DeepSeek's new reasoning model rivals GPT-4o, OpenAI hints at PhD-level super-agents, viral GPT-2 training hack, and Runway's cinematic Frames with 19 styles.

Jan 20, 2025

Read time: 7 min 19 seconds

⚡In today’s Edition (20-Jan-2025):

🧩 Deepseek Releases Open-Source Reasoning Model Matching Openai-O1, And Outperforming Gpt-4o
🏆 OpenAI May Launch AI Super-Agents With PhD-Level Intelligence Soon
📡 Google Launched Vertex Ai Rag Engine

🗞️ Byte-Size Brief:

Viral post shows GPT-2 training in 3 minutes, $0.40.
Runway unveils Frames for cinematic visuals, 19 style presets.

Connect with me on X (Twitter)

🧩 Deepseek Releases Open-Source Reasoning Model Matching Openai-O1, And Outperforming Gpt-4o

🎯 The Brief

DeepSeek has launched DeepSeek-R1, an open-source AI model that rivals OpenAI-o1 in math, code, and reasoning tasks. It features MIT licensing for unrestricted use and commercialization, accompanied by highly competitive API pricing. Smaller distilled models outperform GPT-4o and Claude-3.5-Sonnet in specific benchmarks. API outputs can now be used for fine-tuning & distillation.

⚙️ The Details

→ DeepSeek-R1 is designed to match OpenAI-o1 in reasoning benchmarks, achieving 97.3% on MATH-500 and 79.8% on AIME 2024. It utilizes a multi-stage training process, including reinforcement learning and supervised fine-tuning, to improve reasoning and alignment capabilities.

→ The model is fully open-source under the MIT license, enabling free modification, use, and commercialization.
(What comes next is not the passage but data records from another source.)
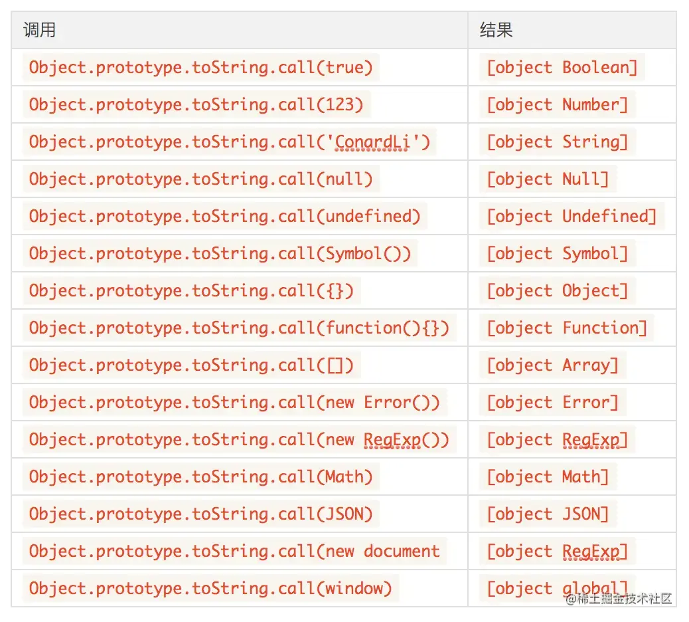Image resolution: width=689 pixels, height=622 pixels.
Task: Select the [object Number] result
Action: (557, 104)
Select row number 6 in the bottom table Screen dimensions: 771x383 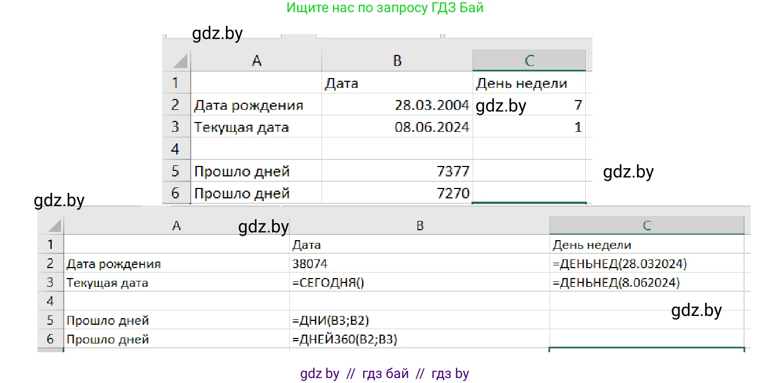tap(51, 339)
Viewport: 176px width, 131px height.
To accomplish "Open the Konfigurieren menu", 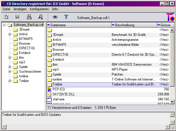I will [39, 9].
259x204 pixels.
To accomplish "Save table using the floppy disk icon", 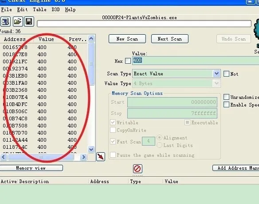I will pyautogui.click(x=29, y=21).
Six distilled versions ranging from 1.5B to 70B parameters were also released.

→ 🌐 API Access & Pricing

⚙️ Use DeepSeek-R1 by setting model=deepseek-reasoner

💰 $0.14 / million input tokens (cache hit)

💰 $0.55 / million input tokens (cache miss)

💰 $2.19 / million output tokens

Compare this OpenAI API Pricing

So, DeepSeek-R1 emerges as the more affordable option, $2.19 per million output tokens, while OpenAI's o1 costs $60.

Architecture Key Points

Pure RL Training ("Cold Start"):
- The model starts training purely through Reinforcement Learning (RL) without any Supervised Fine-Tuning (SFT). This is comparable to AlphaZero's approach in board games where learning happens from scratch without human guidance.
- "cold start" refers to the practice of initiating training purely with Reinforcement Learning (RL), without any pre-training or Supervised Fine-Tuning (SFT) on human-labeled data.
Rule-Based Rewards:
- Rewards are based on hardcoded rules (e.g., correctness in math or code tasks), avoiding the use of neural reward models which can be prone to exploitation by the RL system.
Emergent Thinking Behavior:
- The model naturally increases its thinking time as training progresses. This isn't manually programmed but is an emergent feature of the training process.
Emergence of Complex Behaviors:
- The model develops capabilities for self-reflection and exploratory reasoning during training, demonstrating advanced problem-solving strategies.
GRPO (Group Relative Policy Optimization):
- A streamlined alternative to PPO (Proximal Policy Optimization). GRPO eliminates the need for a separate critic model and uses averaged rewards from sampled outputs. This reduces memory overhead and simplifies the RL process. GRPO was introduced by the same team earlier in 2024.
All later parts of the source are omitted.